--- Problem ---
Pull out every line in the data that has the string "agent" in it.

--- Supplied entries ---
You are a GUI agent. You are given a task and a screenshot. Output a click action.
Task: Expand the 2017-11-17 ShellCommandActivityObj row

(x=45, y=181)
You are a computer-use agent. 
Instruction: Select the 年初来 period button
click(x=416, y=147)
---
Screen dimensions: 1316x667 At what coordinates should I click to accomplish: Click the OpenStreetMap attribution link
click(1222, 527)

--- Task response ---
You are a GUI agent. You are given a task and a screenshot. Output a click action.
You are a computer-use agent. 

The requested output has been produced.